Richard Masters is VP of Data & AI at Virgin Atlantic. He also has a PhD in astrophysics and says that data science and astrophysics share a key attribute.
“Data is mainly noise. In astrophysics, there’s loads of background radiation and you spend all your time reducing that noise down to get a good picture of a distant galaxy. So, it’s an analogy I use at Virgin to say look we've got all this data, what we care about is information and getting that insight and decision support.”
It’s a good analogy because as an airline Virgin Atlantic generates vast quantities of data, and the remit of the data team covers the whole enterprise.
“We're across operations, customer experience, finance and commercial so we oversee the whole operation for analytical data and we’re creating an enterprise data platform.”
Being able to join these different data sources has come from Virgin Atlantic’s partnership with Databricks, which began in 2018.
“Initially it was a data science platform for us,” says Masters. “We were trying to create an environment for data scientists to better pull some data in, run analyses, work in the notebook environment and start to build a bit more into that warehouse. We had a lot in various databases from various providers at that point.”

Initially the focus was on commercial data and insight but that evolved, as Masters explains.
“It evolved to let us get customer data in, anonymized, etc, within the right context, so we can then look at profiles and demographics to get insight into who was on certain flights for example. Then that kind of evolved as more capabilities came onto Databricks, we realized we could do more with our ops data and with our engineering data.

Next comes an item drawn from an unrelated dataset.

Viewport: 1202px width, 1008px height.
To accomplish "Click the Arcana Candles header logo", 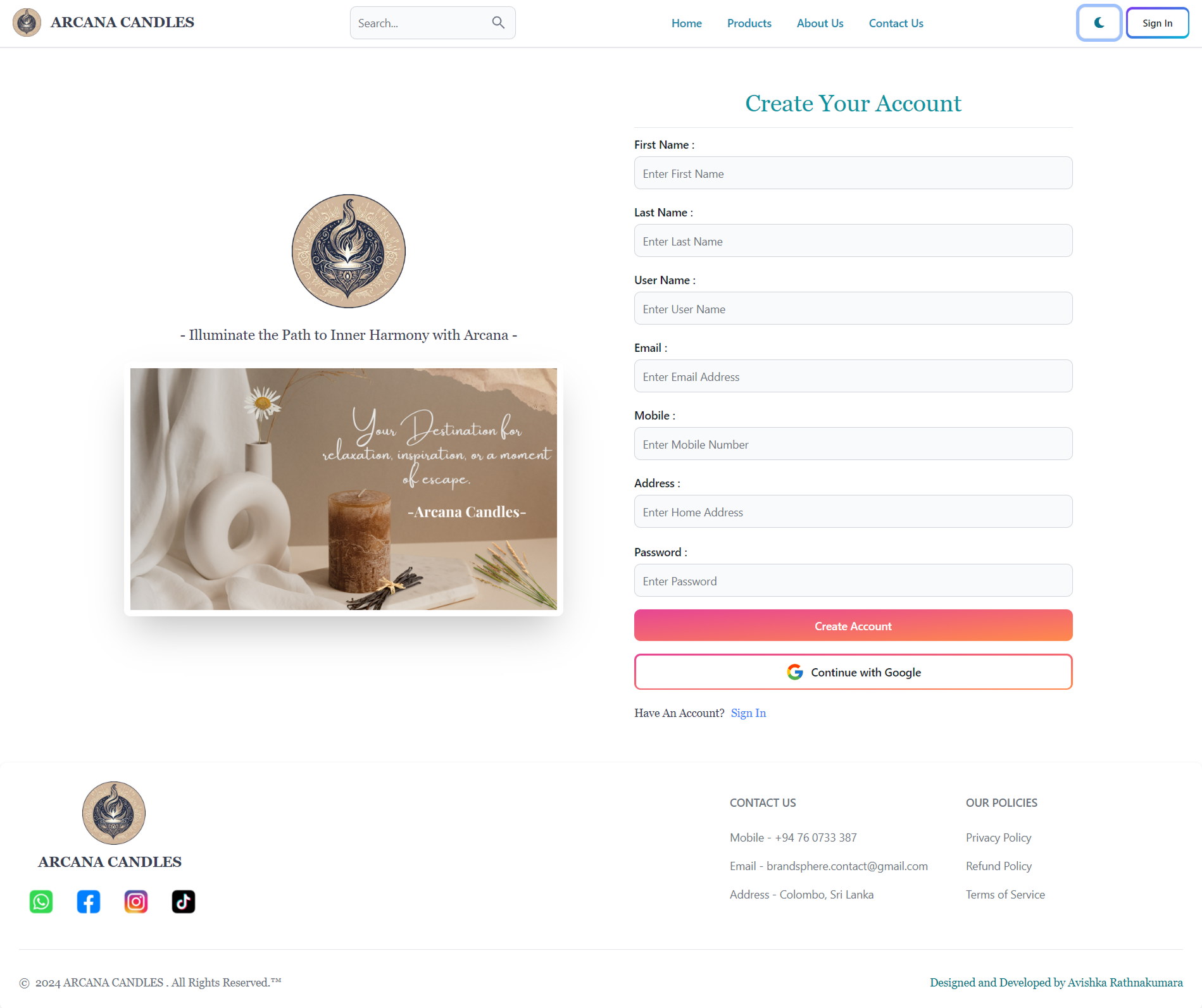I will (27, 23).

“Since I’ve been back (Masters spent some time, post pandemic working at EY developing AI models but returned to Virgin in late 2023) we've put in a concerted effort to align a lot more within Databricks including Virgin Holidays. The platform's there. It's now just about formalising and moving into the newer technology like Unity catalogue to unlock all the other capabilities.”
Data governance is a vital part of the process, and not just from the customer’s perspective.
“The customer perspective is super important of course but so is trust in our data in general. If you're saying this number of tickets were sold, or that this flight was delayed, or these number of flights were cancelled, etc, you want to be clear and consistent and Databricks helps us with that.”
Use cases
Virgin Atlantic is already realising some tangible benefits from investments in data.
“The first is the ability to know you as a customer,” Masters explains. “That feeds into our crew apps, for example. We can know your history more and get you the right tailored ready to fly emails as well. Now, it’s more descriptive like what cabin you're in. Did you book through a business channel or is it consumer? What can we tweak in that messaging? And we're working now on how to add more into that. Have you had a bad experience before? How do we close the loop there? That’s the identity piece.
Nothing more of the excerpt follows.